La gran riqueza de la animación de Europa del Este radica en su diversidad salvaje. Todas las técnicas eran igual de válidas y admirables. Todos los formatos, el largometraje no tenía que ser el rey. Técnicas impagables y extremadamente artesanales eran posibles, óleo sobre vidrio, recortes de papel sofisticados, animación experimental y, por supuesto, la animación de títeres que llegaron a niveles técnicos y artísticos altísimos gracias al espacio que supieron darse los artistas y darles sus sociedades.
Ésta es una animación que no puede encasillarse. Trnka, el gran genio de los títeres, no tuvo problemas con ilustrar o animar dibujos. Zagreb anticipó la UPA llevando la animación limitada a niveles de expresividad y encanto insospechados. La narrativa misma se expandió con obras como “La Bola con Puntos Blancos” del húngaro Tibor Csernák donde una niña sueña despierta las aventuras que podría tener con su pelota. Zeman haría mundos que hoy llamaríamos “steampunk” inspirado en grabados de Doré mezclando maquetas, actores y dibujos animados en una fantasía que tendríamos que esperar a Terry Gilliam para ver en Occidente.

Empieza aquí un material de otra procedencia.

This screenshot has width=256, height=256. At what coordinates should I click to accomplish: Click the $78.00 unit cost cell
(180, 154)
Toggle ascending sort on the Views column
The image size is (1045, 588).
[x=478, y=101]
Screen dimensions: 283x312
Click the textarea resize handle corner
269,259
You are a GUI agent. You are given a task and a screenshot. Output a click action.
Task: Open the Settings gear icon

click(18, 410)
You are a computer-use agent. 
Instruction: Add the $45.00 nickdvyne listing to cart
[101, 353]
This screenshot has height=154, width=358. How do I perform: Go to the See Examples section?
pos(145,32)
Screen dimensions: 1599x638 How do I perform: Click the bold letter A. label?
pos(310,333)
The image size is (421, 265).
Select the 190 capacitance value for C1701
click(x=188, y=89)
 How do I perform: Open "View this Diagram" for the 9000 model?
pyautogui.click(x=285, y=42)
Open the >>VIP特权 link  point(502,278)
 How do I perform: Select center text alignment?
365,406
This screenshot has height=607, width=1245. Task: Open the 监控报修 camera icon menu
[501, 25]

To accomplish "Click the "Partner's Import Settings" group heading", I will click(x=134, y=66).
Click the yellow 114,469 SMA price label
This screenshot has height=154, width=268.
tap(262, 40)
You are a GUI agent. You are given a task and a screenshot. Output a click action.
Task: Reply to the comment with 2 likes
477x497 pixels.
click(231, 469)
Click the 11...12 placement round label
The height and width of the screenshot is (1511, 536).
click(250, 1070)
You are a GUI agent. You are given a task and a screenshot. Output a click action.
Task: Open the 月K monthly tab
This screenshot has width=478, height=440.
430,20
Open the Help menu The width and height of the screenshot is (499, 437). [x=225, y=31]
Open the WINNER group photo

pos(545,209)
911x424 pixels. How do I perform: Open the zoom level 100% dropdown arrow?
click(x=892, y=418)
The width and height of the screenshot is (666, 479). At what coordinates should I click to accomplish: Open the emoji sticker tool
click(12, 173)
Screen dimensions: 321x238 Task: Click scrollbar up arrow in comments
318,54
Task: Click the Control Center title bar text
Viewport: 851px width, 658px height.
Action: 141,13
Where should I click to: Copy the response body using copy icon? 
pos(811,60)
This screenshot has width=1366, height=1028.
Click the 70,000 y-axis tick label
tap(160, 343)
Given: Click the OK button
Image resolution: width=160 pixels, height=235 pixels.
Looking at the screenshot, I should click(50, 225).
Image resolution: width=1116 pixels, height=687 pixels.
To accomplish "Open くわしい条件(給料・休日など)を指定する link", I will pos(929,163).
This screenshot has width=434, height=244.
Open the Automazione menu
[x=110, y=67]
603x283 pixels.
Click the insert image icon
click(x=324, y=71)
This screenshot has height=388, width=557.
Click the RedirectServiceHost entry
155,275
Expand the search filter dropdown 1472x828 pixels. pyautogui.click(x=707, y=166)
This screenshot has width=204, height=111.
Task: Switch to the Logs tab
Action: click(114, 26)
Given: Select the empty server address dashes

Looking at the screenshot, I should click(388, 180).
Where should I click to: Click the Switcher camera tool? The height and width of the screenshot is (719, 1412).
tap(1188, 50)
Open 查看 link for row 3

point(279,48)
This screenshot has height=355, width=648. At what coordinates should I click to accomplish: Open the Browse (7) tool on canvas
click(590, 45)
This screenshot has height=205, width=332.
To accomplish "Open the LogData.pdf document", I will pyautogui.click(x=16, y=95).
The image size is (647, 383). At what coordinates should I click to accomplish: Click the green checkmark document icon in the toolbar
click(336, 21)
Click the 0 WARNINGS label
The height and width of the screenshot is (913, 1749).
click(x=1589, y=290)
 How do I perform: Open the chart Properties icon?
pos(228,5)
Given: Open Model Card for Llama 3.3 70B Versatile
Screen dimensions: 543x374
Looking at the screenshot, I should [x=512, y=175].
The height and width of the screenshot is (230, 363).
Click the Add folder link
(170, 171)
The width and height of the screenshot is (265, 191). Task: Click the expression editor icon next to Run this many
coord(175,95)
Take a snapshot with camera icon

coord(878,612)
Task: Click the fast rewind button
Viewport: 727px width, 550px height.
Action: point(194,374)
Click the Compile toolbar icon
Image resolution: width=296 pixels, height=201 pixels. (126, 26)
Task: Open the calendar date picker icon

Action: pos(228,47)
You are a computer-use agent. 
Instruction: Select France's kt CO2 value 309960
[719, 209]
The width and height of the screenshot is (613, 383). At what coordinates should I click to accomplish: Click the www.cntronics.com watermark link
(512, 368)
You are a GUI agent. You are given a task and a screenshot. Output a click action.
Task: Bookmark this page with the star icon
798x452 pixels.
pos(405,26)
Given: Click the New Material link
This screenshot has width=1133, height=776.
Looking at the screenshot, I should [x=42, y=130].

Y es quizás eso una de las diferencias más patentes en este mundo donde se esperaba de los animadores ser artistas. Donde colaborar no implicaba renunciar al estilo propio, que buscaba crear la ilusión de la marca en la estabilidad del estilo de dibujo. Era el estilo el que se amoldaba a la idea y no al revés. Hay una rareza única a esta animación, que impide poder englobarla formal o artísticamente. La taxonomía se deriva de la geografía, la diversidad y la libertad de sus creadores. No es una animación que sea fácil o sencilla para quien espera una estructura conocida y tranquilizadora de tres actos y un dibujo donde la claridad se imponga a la expresión. Pero es la otra mitad de la animación que necesitamos para ver la vida ante nuestros ojos, la vida que no pasa fuera de nosotros sino dentro.
Una breve addenda
No quiero que se piense que niego la importancia revolucionaria de los doce principios de Disney. Su verdadero valor reside en descubrir, que para crear esa naturalidad en la animación no bastaba con imitar la realidad. Si así fuera, el rotoscopio sería todo lo que hace falta para crear esa naturalidad y esa ilusión vital. Pero los estudios Disney descubrieron, no sólo que el rotoscopio generaba una sensación extraña y extranjera en el movimiento, sino maneras que al romper lo realista, generaban naturalidad. Allí reside su genio y la razón por la que hasta hoy son una base fundamental de la animación.